Vettel – having been at the back of the lead group up to the second stops – was also not prone to any undercut pressure, so could run way longer than the Mercs, Räikkönen and Ricciardo. Long enough to enjoy nine laps in clear air in the lead, this in turn enough to give him a short enough final stint he could get onto the super-softs when everyone else had to be on the much slower softs.
Hamilton could only work with the information he had. In hindsight, once Rosberg had got past Verstappen, Hamilton did not slow the pace enough. Had he backed off just a little more before his second stop on lap 28, there would not have been enough of a gap to bring Rosberg in on the next lap and get out still ahead of Verstappen. Then again, he’d been warned by the team before the race that if he was backing Rosberg into being undercut, Nico would be given pitstop priority. That would of course have jumped him past Hamilton.
Vettel stayed out until lap 37, came in, had his super-softs fitted and began to fly. Well, relative to the pace Hamilton was setting, that is. Still Lewis continued frying Rosberg’s brain with his deliberately disruptive driving. The saving grace for Rosberg was he could use the DRS from Hamilton to keep himself out of Verstappen’s reach.
Vettel rejoined sixth, but only 17sec behind the leader, and lapping between 1.5-2sec faster with 18 laps to go. Now he was the threat to a Mercedes victory – and Hamilton was urged again to increase his pace, this time by Paddy Lowe. Again the request was declined. Surely Vettel was not a realistic threat to victory? If he’d found a way by Rosberg, would not Hamilton then have had the performance to stay ahead of the Ferrari? Not if his older, harder tyres were under-temperature and graining from being driven so slowly. The Merc strategy software was predicting a Vettel victory at this point.

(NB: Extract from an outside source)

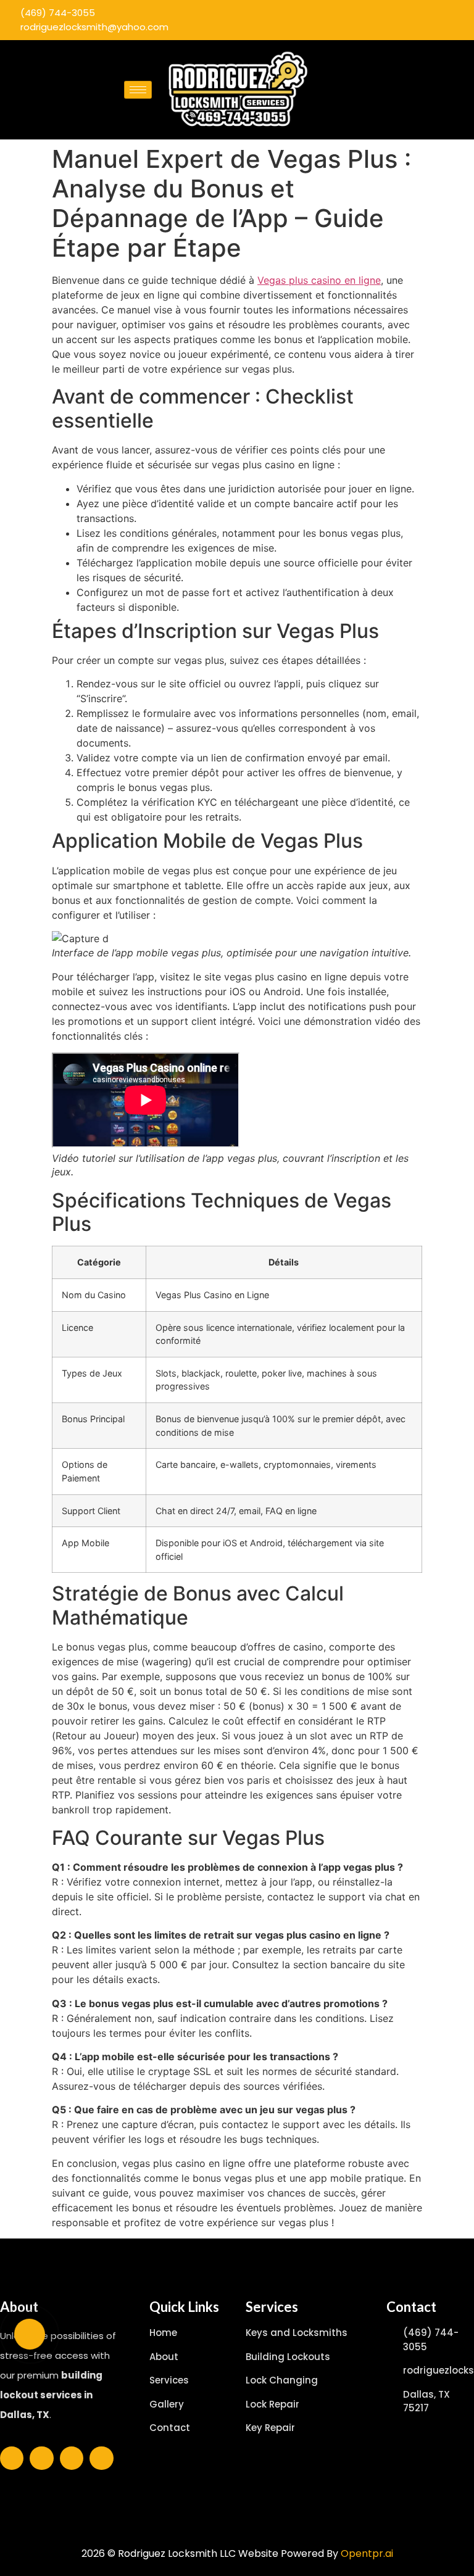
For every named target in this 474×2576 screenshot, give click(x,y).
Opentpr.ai (367, 2553)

Vettel was given a free passage by team-mate Räikkönen and picked off Ricciardo up to turn 11 with nine laps to go. Next: Verstappen, on harder tyres 16 laps older. He passed him with four laps to go at the same place, again with the help of DRS. Could he get Rosberg too? He would just fall short. “The problem when you have been passing car after car you begin to slide, so my tyres got worse. When I was behind Nico I was faster – but also due to the fact that Lewis was slowing down. I think he must’ve had a problem!” This latter point was made with a big grin. “I tried everything but they were very, very quick down the straights. I couldn’t try anything really stupid like a really late dive because Lewis was so close ahead and I’d have risked hitting Lewis trying to pass Nico. Also Max was right in my mirrors so I had to watch him too. It was intense.”
Rosberg concurred. The emotional power as the stress was released into disbelieving celebration was visible and sincere. As they got out the cars in the collecting area Hamilton went to shake his hand. Rosberg accepted it but the eyes sent Hamilton the appropriate message. Later on Keke made a rare appearance. Thirty four years after his own title celebration in Las Vegas, now it was Nico Rosberg, world champion. Hamilton cancelled his media briefing and headed off into the night.